Lors du fameux et ridicule épisode des magnétoscopes de Poitiers, les autorités françaises, en pleine crise de Péril jaune, se campèrent en défenseurs de la France, dressant leur barrière douanière contre l’invasion des produits japonais.
L’attitude la plus courante en ce début des années quatre-vingt dix était le mépris des conditions de vie des Japonais. On retrouve ainsi dans ce concentré de civilisation qu’est le Reader’s Digest l’idée qu’il n’y a pas de quoi envier les Japonais serrés dans leurs cages à lapins, et qui mettent des heures à parvenir à leur lieu de travail, lequel est aussi sinistre que leur paysage urbain. Ajoutez à cela la rémanence du cliché selon lequel les Japonais, après avoir imité les Chinois ont imité les Européens, qu’ils sont donc incapables d’invention, et certains éléments de la pensée d’Ortega y Gasset sont réunis : le Japonais jouit de la sécurité trompeuse de l’héritier, exploitant les avantages d’une culture qu’il ne crée pas et ne comprend pas (le Japonais est superficiel). Il incarne presque à lui seul « l’homme-masse ».

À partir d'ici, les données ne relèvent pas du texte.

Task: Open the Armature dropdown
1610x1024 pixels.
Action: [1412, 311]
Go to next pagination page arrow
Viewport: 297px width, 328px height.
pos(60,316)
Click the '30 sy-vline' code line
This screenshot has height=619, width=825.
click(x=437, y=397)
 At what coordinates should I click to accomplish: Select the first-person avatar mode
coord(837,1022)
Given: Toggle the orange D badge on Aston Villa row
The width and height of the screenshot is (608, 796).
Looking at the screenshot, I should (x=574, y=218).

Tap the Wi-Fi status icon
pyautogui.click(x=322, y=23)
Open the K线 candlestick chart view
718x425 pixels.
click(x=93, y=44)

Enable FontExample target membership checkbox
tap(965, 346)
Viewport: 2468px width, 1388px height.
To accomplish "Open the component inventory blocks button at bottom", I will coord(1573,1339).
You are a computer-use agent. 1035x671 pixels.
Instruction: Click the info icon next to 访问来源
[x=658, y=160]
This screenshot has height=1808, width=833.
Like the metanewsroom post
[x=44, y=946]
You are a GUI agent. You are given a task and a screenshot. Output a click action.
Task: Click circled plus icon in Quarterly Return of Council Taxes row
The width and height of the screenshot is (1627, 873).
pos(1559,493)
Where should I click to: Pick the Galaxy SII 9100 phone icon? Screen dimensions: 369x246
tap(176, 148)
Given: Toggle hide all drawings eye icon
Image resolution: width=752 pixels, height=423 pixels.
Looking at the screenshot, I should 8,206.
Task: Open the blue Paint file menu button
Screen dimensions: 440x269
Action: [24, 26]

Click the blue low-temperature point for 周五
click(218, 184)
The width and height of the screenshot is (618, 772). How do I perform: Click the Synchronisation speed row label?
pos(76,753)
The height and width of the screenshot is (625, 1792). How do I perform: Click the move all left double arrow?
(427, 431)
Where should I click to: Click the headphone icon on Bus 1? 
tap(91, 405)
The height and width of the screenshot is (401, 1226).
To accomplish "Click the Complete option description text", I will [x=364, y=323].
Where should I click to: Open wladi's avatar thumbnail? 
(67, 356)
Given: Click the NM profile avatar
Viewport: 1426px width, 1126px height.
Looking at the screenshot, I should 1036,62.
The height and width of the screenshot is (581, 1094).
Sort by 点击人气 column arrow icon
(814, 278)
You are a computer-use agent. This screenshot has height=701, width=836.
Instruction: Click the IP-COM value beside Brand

Tout fut tenté pour discréditer par la calomnie ou par la simple mise en évidence de travers effectifs un modèle de développement économique que l’Europe, quoi qu’elle en dise, enviait au Japon. Dans La Catastrophe-Japon (1991), le pays du Soleil Levant apparaît cependant comme « l’impénitent contrevenant aux règles du monde, du monde occidental s’entend » [83]. Et parce qu’il inspire toujours une certaine crainte, on ne manque pas de se réjouir de ses difficultés conjoncturelles. C’est la nouvelle tendance que l’on observe entre 1996 et 1999, où l’on montre toujours du doigt le Japon, société camisole de force (1996). Dans cet ouvrage japonais, la « remise en question des aspects sociaux et moraux du ‘modèle japonais’ se double de graves interrogations sur sa pérennité économique et financière » [84]. Et l’auteur de l’article de citer des ouvrages d’éminents connaisseurs du Japon, comme La Crise financière du modèle japonais de P. Geoffron et M. Rubinstein. La jubilation maitrisée du journaliste, qui convient sans apparemment trop de désespoir que les diverses restructurations en cours au Japon « devraient donner une nouvelle chance à la deuxième puissance économique du monde » [85], tient probablement à deux facteurs dont l’un est l’accommodement au péril économique japonais, et le second la découverte de nouveaux ennemis renforçant encore le péril jaune de la fin du XXe siècle.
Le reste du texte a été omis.